(Element and text position data)
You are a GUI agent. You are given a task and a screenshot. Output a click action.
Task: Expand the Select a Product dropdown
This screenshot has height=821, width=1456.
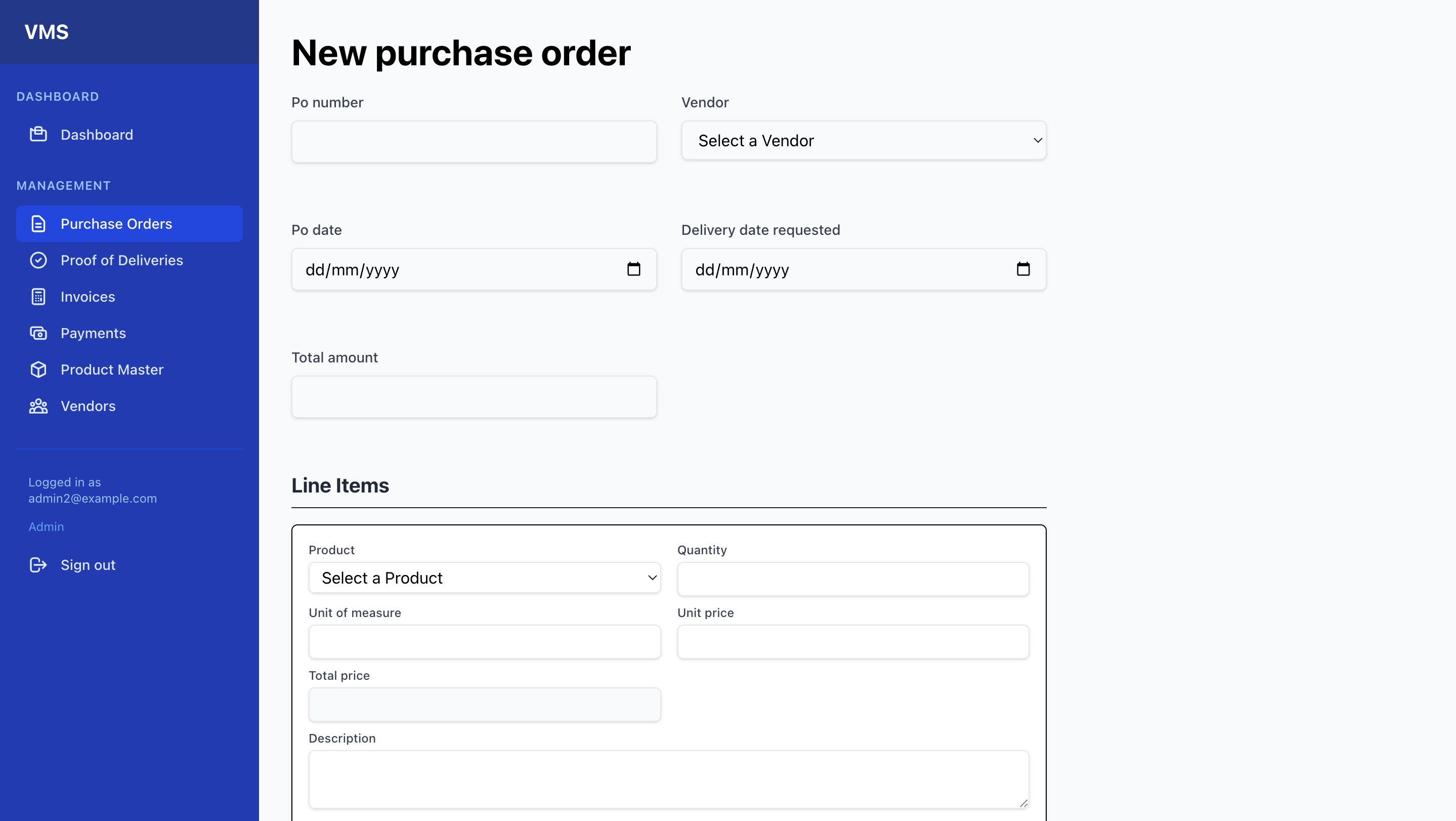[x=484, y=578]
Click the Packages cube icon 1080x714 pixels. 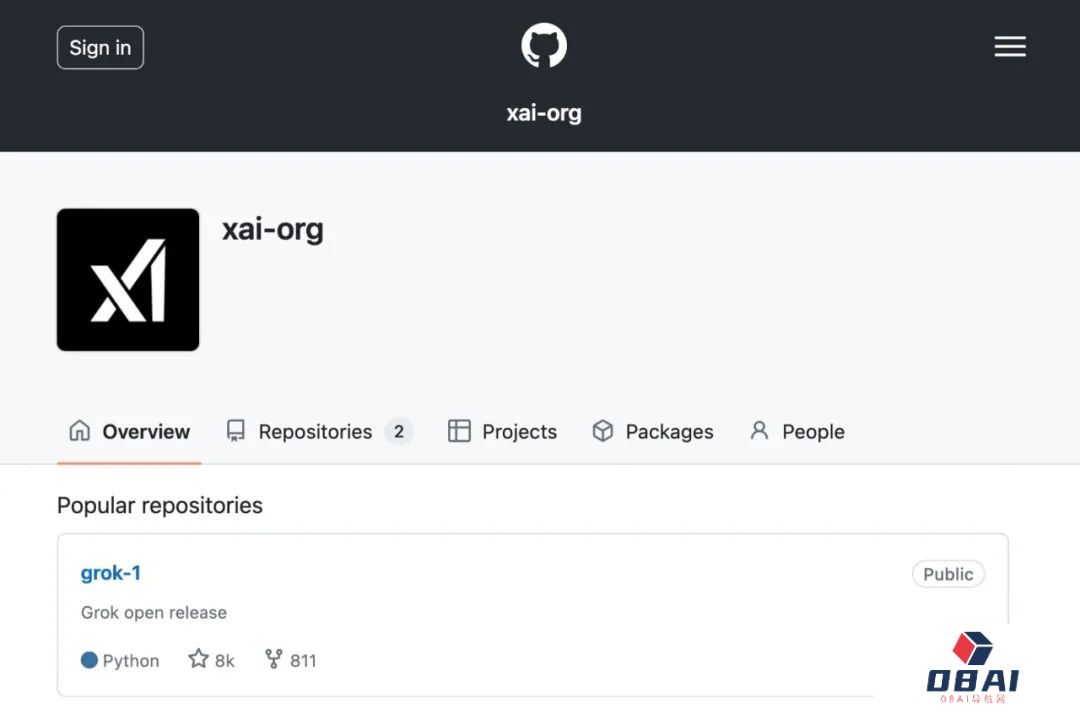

• The problem:
Can you put every line of the entries above into a numbered list, skipping blank lines and leaving out the pictures?

• Worked answer:
1. You are a GUI agent. You are given a task and a screenshot. Output a click action.
2. Task: Expand the Select a Product dropdown
3. This screenshot has height=821, width=1456.
4. [x=484, y=578]
5. Click the Packages cube icon 1080x714 pixels. 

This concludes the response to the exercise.